Mother Emmanuel Church is a black church in a white community.
At the
78th General Convention of the Episcopal Church, which concluded
this past week, we elected Michael Curry as our new presiding Bishop. Bishop
Curry has been the bishop of North Carolina. He is an African American and is a
dynamic preacher. I think that he is just what we need in this country to begin
to heal the wounds that have persisted through the Civil Rights era, and the
current division between the police and the black community. I have listened to
Bishop Curry preach and I know that what he says is what we need to hear.

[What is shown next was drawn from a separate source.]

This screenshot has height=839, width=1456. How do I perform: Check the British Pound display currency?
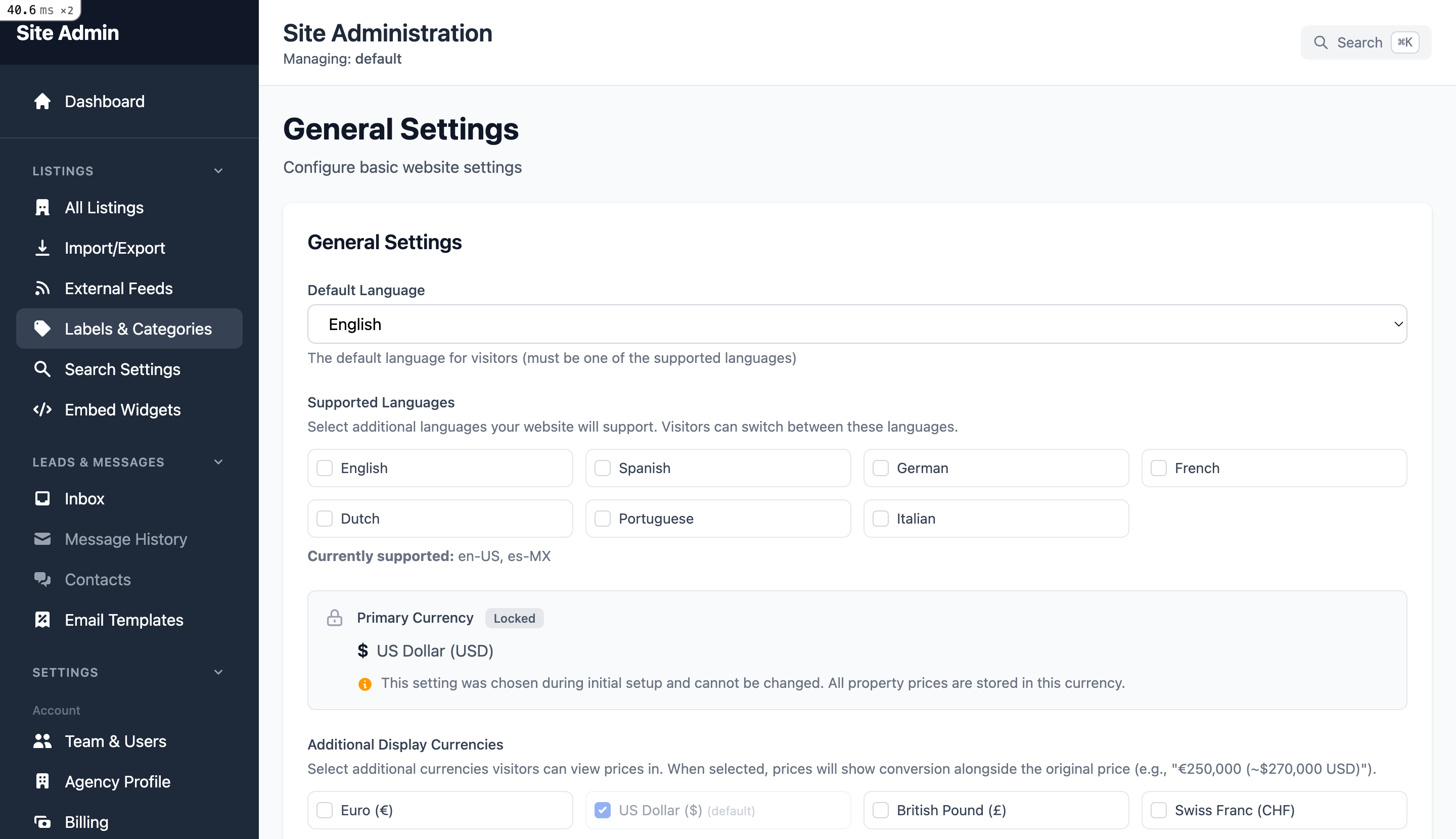coord(881,810)
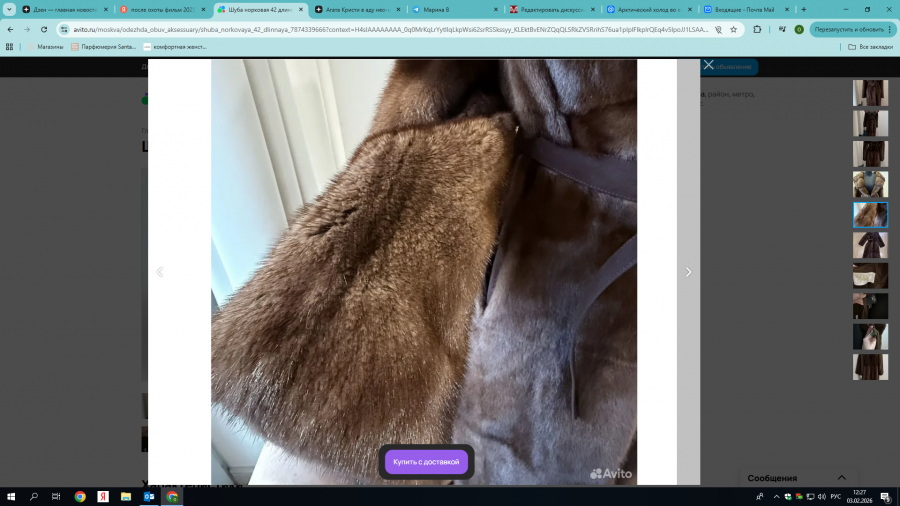
Task: Bookmark this page using the star icon
Action: click(733, 30)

Symbols were important in Jesus' time also. King Herod saw John the Baptist as a symbol of his sin. John had pointed out to him that he was guilty of adultery. Herod wanted to get rid of him. So when Salome danced her dance and was promised any reward, she asked her mother what she should ask for and Herodias told her to ask for the head of John the Baptist on a platter, which Herod reluctantly supplied. That is what we do with symbols. When I think of the Confederate battle flag and Dylann Roof, it occurs to me that this symbol is certainly not neutral, not without consequence. Getting rid of it says something about our racial priorities and we need to consider that carefully. Our hearts go out to the people of that parish in South Carolina. We want for them peace and unity. It is good that the person who did that crime is in custody. We can do more. Honoring unity by taking the symbol of the pain down from the flagpole is a necessary thing to do in this time of crisis. May God bless what we do in His name.